Constructing arrays of nucleosome positioning sequences using Gibson Assembly for single-molecule studies

Abstract As the basic building blocks of chromatin, nucleosomes play a key role in dictating the accessibility of the eukaryotic genome. Consequently, nucleosomes are involved in essential genomic transactions such as DNA transcription, replication and repair. In order to unravel the mechanisms by which nucleosomes can influence, or be altered by, DNA-binding proteins, single-molecule techniques are increasingly employed. To this end, DNA molecules containing a defined series of nucleosome positioning sequences are often used to reconstitute arrays of nucleosomes in vitro. Here, we describe a novel method to prepare DNA molecules containing defined arrays of the ‘601’ nucleosome positioning sequence by exploiting Gibson Assembly cloning.
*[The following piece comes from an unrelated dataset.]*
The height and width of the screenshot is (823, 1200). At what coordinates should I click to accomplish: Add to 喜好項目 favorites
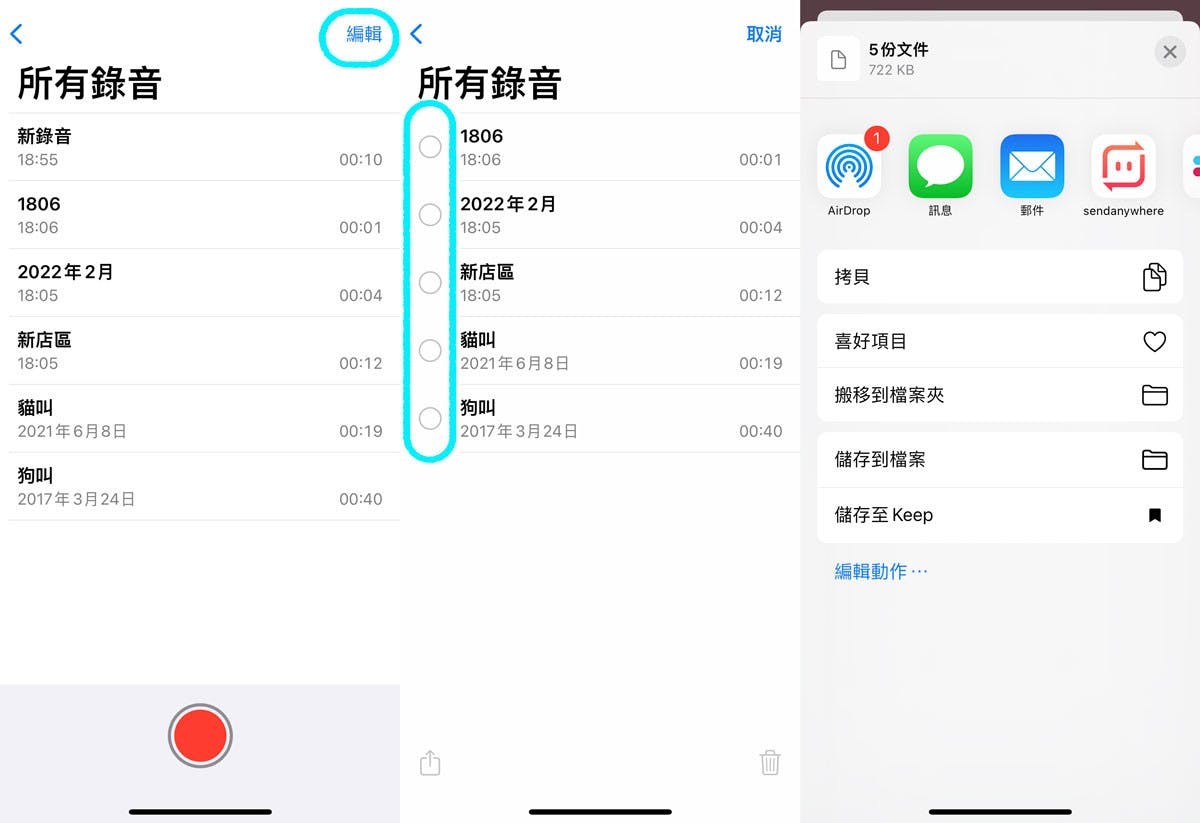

The approaches presented here provide a more accessible and efficient means to generate arrays of nucleosome positioning motifs, and facilitate a high degree of control over the linker sequences between these motifs. Nucleosomes reconstituted on such arrays are ideal for interrogation with single-molecule techniques. To demonstrate this, we use dual-trap optical tweezers, in combination with fluorescence microscopy, to monitor nucleosome unwrapping and histone localisation as a function of tension. We reveal that, although nucleosomes unwrap at ~20 pN, histones (at least histone H3) remain bound to the DNA, even at tensions beyond 60 pN.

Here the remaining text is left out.